# Our new Max!



## RedPoodleFamily (Aug 22, 2010)

Here is our new baby boy! We just picked him up yesterday. His full name is Maxin' & Relaxin' which was thought of by our 3 year old little girl.


----------



## Pamela (Sep 9, 2008)

so cute! love poodle puppies!


----------



## Trillium (Sep 1, 2009)

Aww you must be so happy to have him home. Love the name. He's cute.


----------



## Birdie (Jun 28, 2009)

He's adorable!  Love the name, too.


----------



## CharismaticMillie (Jun 16, 2010)

Max!!!!!! Love the name  I had a pony as a child named Max. He was a red rone and your pup fits the name Max perfectly


----------



## pudel luv (Jan 23, 2010)

MAX is a doll ... look at that sweet little face. Where is he from?

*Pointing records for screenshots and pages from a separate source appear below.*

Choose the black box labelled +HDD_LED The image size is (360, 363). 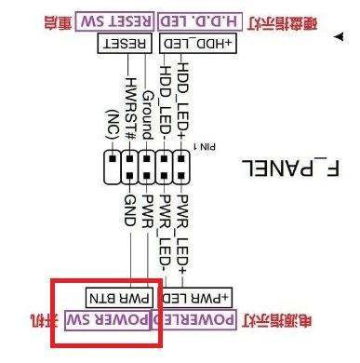(196, 44)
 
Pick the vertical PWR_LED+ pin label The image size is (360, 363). (183, 229)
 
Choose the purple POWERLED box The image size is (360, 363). (202, 321)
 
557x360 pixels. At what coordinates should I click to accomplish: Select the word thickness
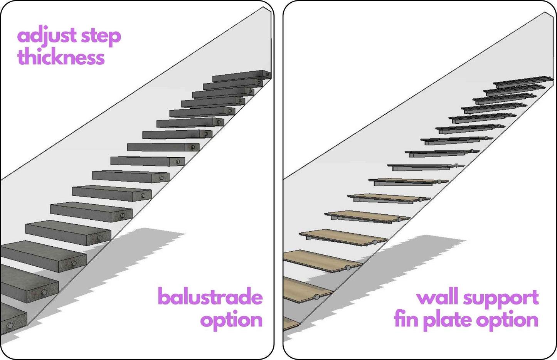(61, 57)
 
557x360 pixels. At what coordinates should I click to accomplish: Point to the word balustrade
(210, 297)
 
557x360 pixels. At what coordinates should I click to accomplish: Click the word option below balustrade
(231, 320)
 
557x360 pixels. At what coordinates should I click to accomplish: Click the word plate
(447, 320)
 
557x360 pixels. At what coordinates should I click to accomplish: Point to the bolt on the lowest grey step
(10, 326)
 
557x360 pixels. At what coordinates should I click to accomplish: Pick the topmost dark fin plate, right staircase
(522, 82)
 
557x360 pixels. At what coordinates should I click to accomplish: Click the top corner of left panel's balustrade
(264, 7)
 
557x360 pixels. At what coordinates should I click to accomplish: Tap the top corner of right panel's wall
(545, 13)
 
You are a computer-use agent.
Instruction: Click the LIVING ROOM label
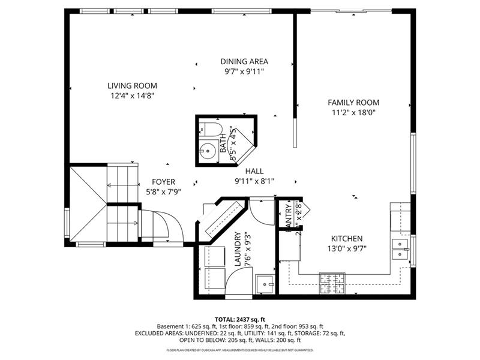[x=133, y=85]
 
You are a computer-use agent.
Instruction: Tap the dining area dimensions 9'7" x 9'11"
[x=244, y=71]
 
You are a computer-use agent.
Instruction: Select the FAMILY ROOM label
[x=353, y=103]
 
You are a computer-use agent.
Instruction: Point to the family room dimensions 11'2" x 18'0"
[x=353, y=112]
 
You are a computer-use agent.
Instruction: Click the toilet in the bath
[x=210, y=128]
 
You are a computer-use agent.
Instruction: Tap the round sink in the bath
[x=208, y=150]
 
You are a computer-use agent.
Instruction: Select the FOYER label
[x=163, y=182]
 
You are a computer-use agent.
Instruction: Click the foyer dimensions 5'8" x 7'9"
[x=163, y=191]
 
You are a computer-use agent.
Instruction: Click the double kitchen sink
[x=400, y=249]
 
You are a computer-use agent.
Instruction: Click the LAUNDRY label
[x=238, y=249]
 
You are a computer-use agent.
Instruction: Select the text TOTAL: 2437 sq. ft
[x=240, y=319]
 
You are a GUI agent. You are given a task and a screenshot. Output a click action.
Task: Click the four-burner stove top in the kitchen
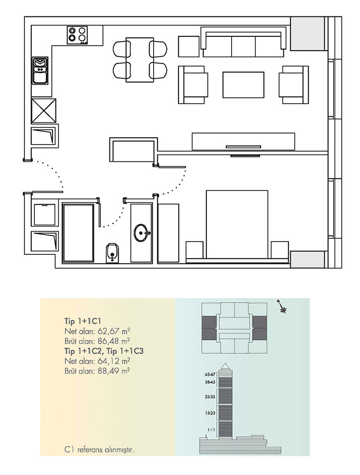tap(78, 35)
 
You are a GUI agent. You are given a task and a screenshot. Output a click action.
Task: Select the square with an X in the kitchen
tap(44, 111)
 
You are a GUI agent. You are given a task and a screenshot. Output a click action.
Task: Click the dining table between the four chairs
tap(139, 60)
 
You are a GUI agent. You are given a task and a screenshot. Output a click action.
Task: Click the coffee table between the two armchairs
tap(243, 85)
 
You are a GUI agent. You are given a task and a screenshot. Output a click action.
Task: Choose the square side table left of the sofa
tap(188, 46)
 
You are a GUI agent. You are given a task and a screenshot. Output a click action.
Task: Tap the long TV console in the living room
tap(243, 141)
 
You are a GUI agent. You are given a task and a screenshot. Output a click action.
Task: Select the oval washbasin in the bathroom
tap(142, 233)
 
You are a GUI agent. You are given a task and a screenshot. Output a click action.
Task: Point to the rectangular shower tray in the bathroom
tap(78, 233)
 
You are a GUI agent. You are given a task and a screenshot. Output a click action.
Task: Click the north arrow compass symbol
tap(282, 307)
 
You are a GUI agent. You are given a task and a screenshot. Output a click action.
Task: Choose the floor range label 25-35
tap(210, 396)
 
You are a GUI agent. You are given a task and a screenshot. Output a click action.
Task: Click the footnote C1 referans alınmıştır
tap(99, 450)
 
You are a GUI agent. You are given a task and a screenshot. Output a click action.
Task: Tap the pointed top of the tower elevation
tap(225, 363)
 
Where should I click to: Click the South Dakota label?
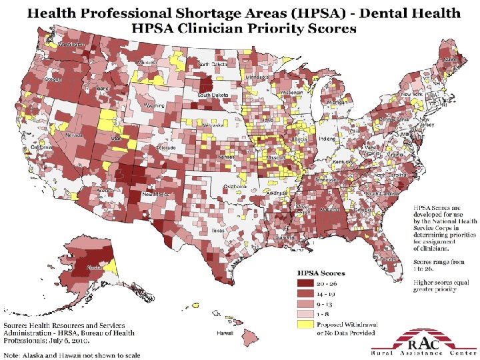(211, 95)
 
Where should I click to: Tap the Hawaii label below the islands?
(224, 333)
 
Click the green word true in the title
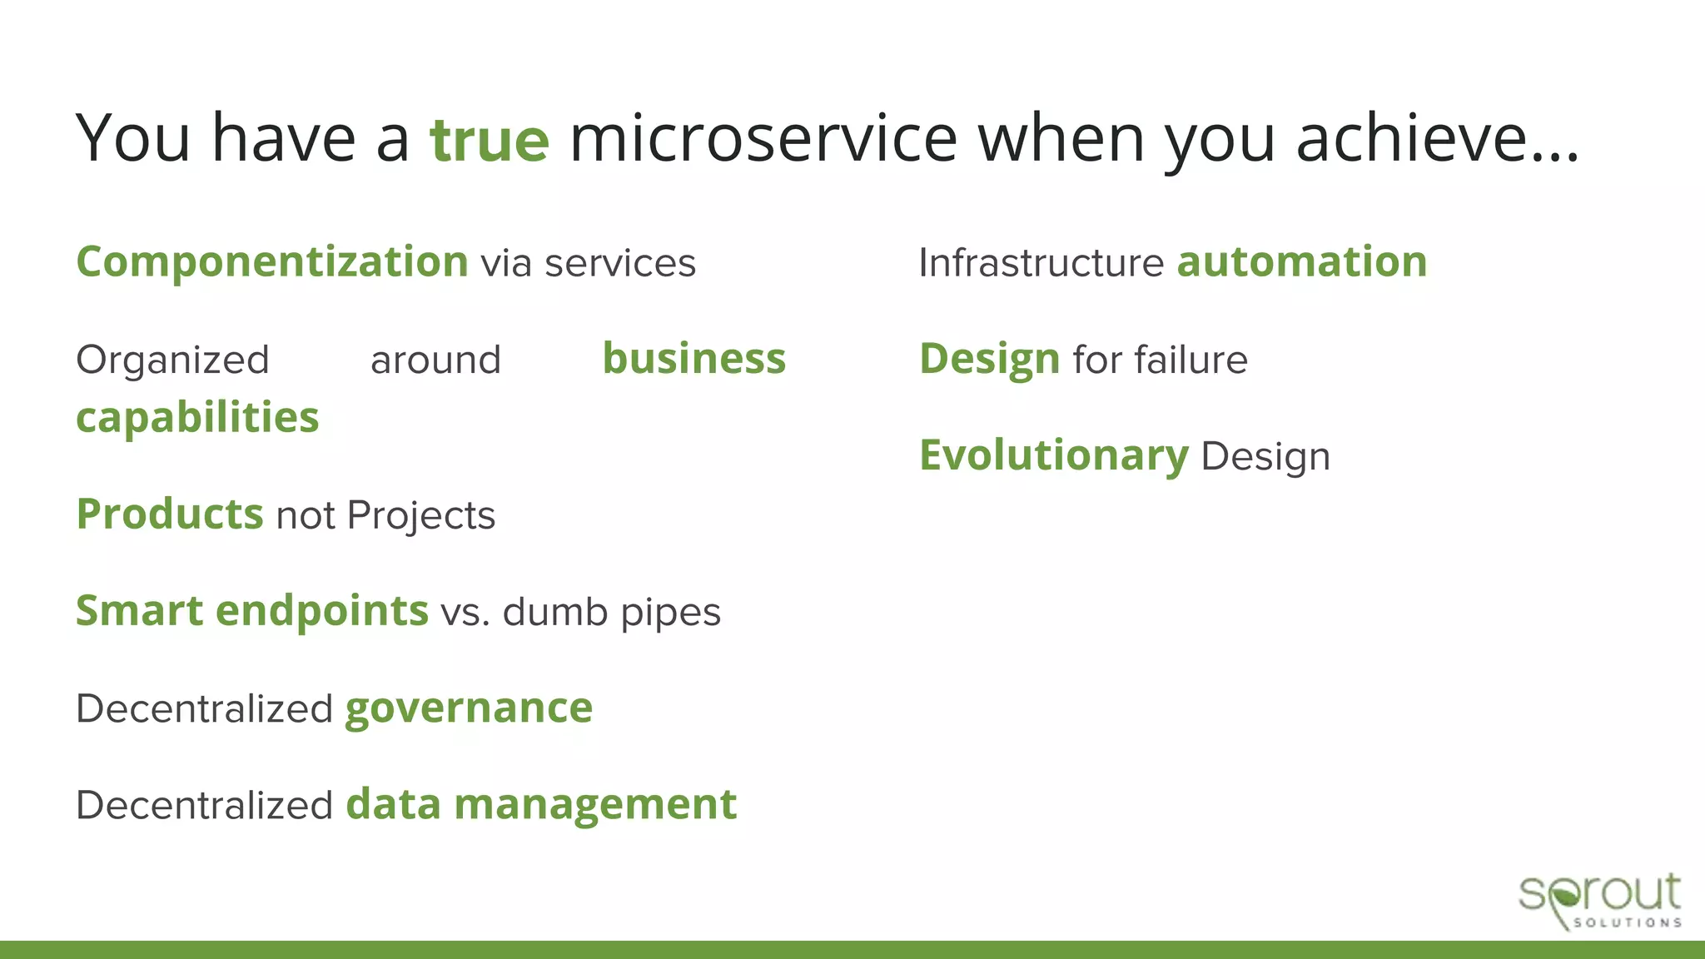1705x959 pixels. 490,140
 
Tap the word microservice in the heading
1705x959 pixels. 763,138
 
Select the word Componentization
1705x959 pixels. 272,263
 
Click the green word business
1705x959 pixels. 693,360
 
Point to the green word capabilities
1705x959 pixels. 197,418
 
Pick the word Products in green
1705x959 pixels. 170,514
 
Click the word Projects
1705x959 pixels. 420,516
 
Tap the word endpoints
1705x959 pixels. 322,612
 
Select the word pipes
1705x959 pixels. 671,614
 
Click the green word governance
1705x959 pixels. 469,709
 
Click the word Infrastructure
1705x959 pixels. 1041,263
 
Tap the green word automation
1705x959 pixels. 1302,263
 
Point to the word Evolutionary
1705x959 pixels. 1054,456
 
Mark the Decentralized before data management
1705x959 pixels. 204,806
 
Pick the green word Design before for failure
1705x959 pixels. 989,360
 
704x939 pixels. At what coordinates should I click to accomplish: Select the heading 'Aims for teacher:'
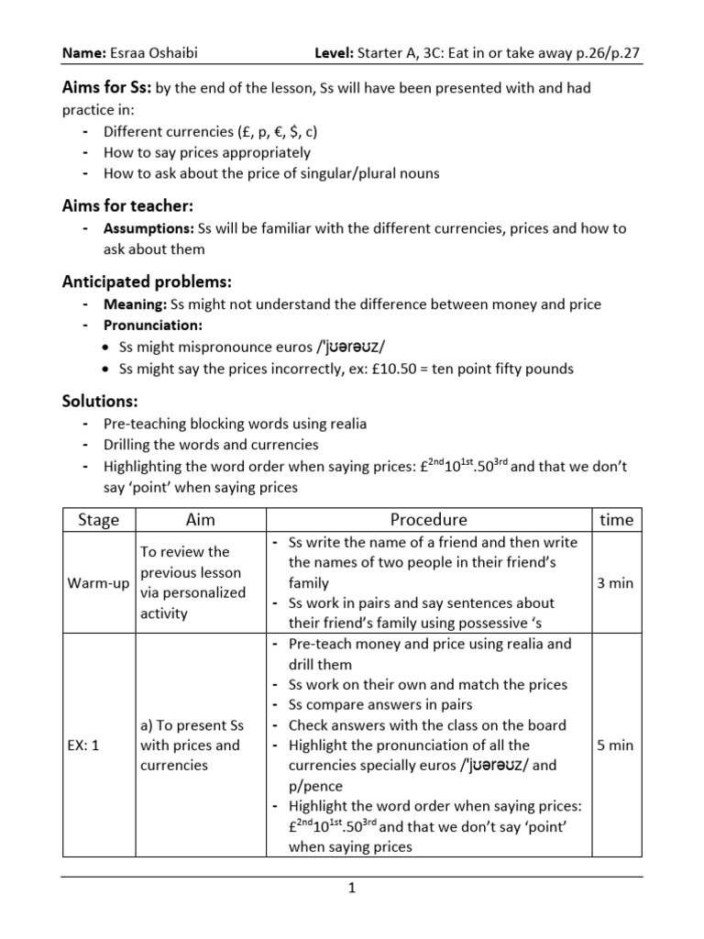click(127, 206)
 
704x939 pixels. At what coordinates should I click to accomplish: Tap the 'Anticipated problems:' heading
click(147, 281)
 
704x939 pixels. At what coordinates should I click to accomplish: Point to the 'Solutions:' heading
click(100, 401)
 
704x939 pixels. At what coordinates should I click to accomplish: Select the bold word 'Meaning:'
click(136, 304)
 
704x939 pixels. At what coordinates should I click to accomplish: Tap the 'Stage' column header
click(98, 520)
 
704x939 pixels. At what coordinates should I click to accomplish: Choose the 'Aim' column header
click(200, 520)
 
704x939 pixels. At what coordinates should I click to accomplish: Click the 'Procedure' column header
click(428, 520)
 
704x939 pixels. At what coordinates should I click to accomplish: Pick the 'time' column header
click(616, 520)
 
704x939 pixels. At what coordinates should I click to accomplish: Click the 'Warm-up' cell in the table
click(98, 583)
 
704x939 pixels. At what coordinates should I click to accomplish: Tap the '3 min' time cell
click(615, 583)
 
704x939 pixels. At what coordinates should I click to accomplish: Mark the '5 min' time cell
click(615, 746)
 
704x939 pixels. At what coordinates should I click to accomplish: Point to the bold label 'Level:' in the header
click(335, 54)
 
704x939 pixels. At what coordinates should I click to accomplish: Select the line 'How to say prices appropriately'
click(207, 152)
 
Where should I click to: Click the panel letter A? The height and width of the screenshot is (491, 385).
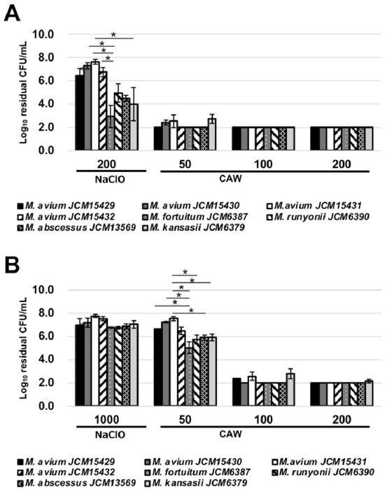(12, 13)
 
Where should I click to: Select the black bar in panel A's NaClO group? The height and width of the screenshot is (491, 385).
(79, 113)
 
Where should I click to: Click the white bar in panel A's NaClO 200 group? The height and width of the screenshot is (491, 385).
(95, 106)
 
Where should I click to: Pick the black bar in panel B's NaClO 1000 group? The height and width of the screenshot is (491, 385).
(79, 365)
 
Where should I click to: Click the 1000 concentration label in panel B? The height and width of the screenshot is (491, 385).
(106, 420)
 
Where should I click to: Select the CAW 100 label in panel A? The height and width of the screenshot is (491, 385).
(263, 164)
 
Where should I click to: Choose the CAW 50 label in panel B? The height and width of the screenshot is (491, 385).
(185, 420)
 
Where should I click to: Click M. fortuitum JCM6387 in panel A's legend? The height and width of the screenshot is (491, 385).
(199, 216)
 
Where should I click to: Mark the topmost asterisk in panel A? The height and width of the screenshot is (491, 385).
(113, 35)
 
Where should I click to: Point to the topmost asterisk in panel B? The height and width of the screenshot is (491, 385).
(185, 272)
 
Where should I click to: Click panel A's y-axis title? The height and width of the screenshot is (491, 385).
(24, 92)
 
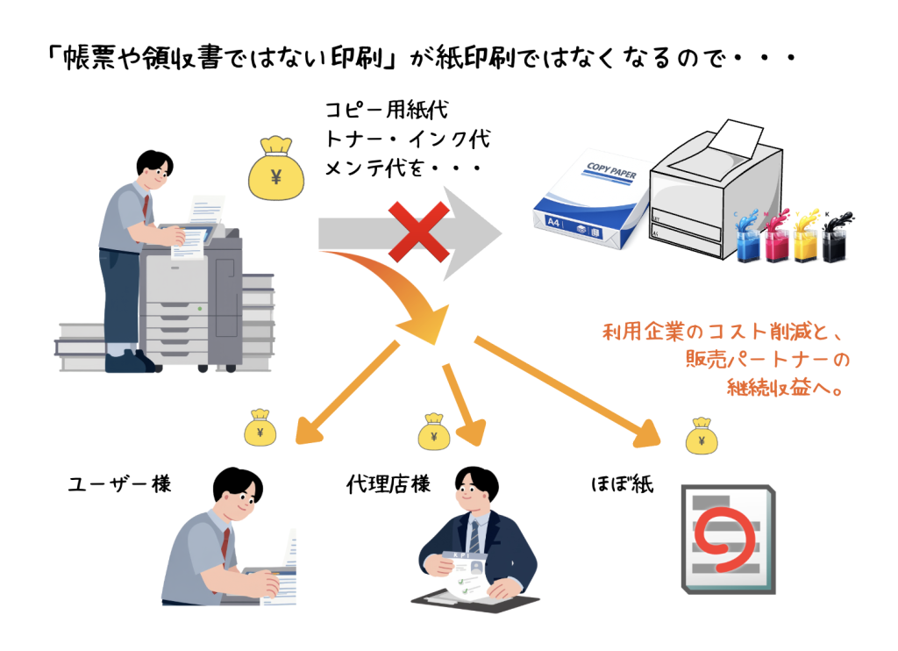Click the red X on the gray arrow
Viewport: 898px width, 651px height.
click(419, 232)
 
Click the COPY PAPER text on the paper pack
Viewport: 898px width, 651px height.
click(611, 170)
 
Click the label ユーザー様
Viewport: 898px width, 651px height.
click(119, 484)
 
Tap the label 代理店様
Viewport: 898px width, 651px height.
click(388, 484)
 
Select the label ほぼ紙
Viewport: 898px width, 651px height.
click(622, 484)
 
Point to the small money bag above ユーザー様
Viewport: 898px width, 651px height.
click(260, 427)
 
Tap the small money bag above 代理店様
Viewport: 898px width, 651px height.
click(433, 432)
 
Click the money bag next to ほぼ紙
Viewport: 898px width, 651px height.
click(702, 435)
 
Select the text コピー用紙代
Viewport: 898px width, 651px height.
click(387, 110)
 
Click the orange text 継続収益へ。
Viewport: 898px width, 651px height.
click(785, 388)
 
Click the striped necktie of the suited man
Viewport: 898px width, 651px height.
click(474, 536)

We also have a redhead ... Toulouse will be 6 yrs. this month.

Enjoy your little bundle of love .


----------



## 1Jurisdiva (May 4, 2010)

Max is just adorable! Congratulations!


----------



## partial2poodles (Feb 11, 2010)

Meet my new puppy madison.


----------



## jester's mom (Nov 25, 2008)

Congrats on your new baby! Love that name....lol!


----------



## Chagall's mom (Jan 9, 2010)

What a precious bundle of fluff! I'm sure he'll have MAXimum fun and love forever more. Enjoy him!!


----------



## spoospirit (Mar 10, 2009)

_The next time I need to name a dog, I'm going to call your three year old!! Great name and sweet little fellow. I'd love to put my finger tip on the end of his nose. I don't know why, but I love to do that to little animals.
_


----------



## Penjilum-Poodles (Apr 17, 2010)

Such a cutie, love the name! Congrats!


----------



## Skye (Feb 19, 2010)

Aw, Max looks like such a sweetie! So fun!


----------



## HiSocietyPoodle (May 2, 2010)

So so cute...


----------



## RedPoodleFamily (Aug 22, 2010)

pudel luv said:


> MAX is a doll ... look at that sweet little face. Where is he from?
> 
> We also have a redhead ... Toulouse will be 6 yrs. this month.
> 
> Enjoy your little bundle of love .


We got him from a breeder in Georgia. It took me forever to find some that were close to us (in TN). I found them in the beginning of the year and put a deposit down right away, even though I knew it would be 9 months before we got him!


----------



## RedPoodleFamily (Aug 22, 2010)

Thank you all for your wonderful comments! We are so excited to have him home with us. He's been having a great time too; he's already latched on to Bella (our 3 year old daughter). They were playing yesterday while she was still in her pj's and he was tugging on her pants; we had our very own "coppertone baby" moment! :rofl:


----------



## yigcenuren (May 3, 2009)

So sweet! How old is he?


----------



## penny_ann (May 29, 2010)

So cute! Just wanna cuddle with him.


----------



## RedPoodleFamily (Aug 22, 2010)

yigcenuren said:


> So sweet! How old is he?


He was 8 weeks old this past weekend.


----------



## spoo novice (Mar 22, 2013)

He is precious!


----------



## CT Girl (Nov 17, 2010)

Bella is very creative, love his name. He is adorable. Take lots of pictures, a three year old and a puppy you can't ask for better than that.


----------



## Lene (Jan 18, 2013)

This thread is from 2010...


----------



## PaperBeau (Apr 18, 2013)

ADORE-able SO CUTE.. OMD.. Can I have a cuddle?


----------



## Lou (Sep 22, 2012)

So cute!!!


Sent from Petguide.com Free App


----------



## Jacamar (Jun 2, 2012)

What a cute ball of fluff!


----------



## Pamela (Sep 9, 2008)

oh isnt he just adorable! so cunnin - I love that his face isnt shaved - it makes him look more like a puppy! cute!


----------



## Pamela (Sep 9, 2008)

Lene said:


> This thread is from 2010...


are you sure?- well if so lets see him now! he must be a handsome boy!


----------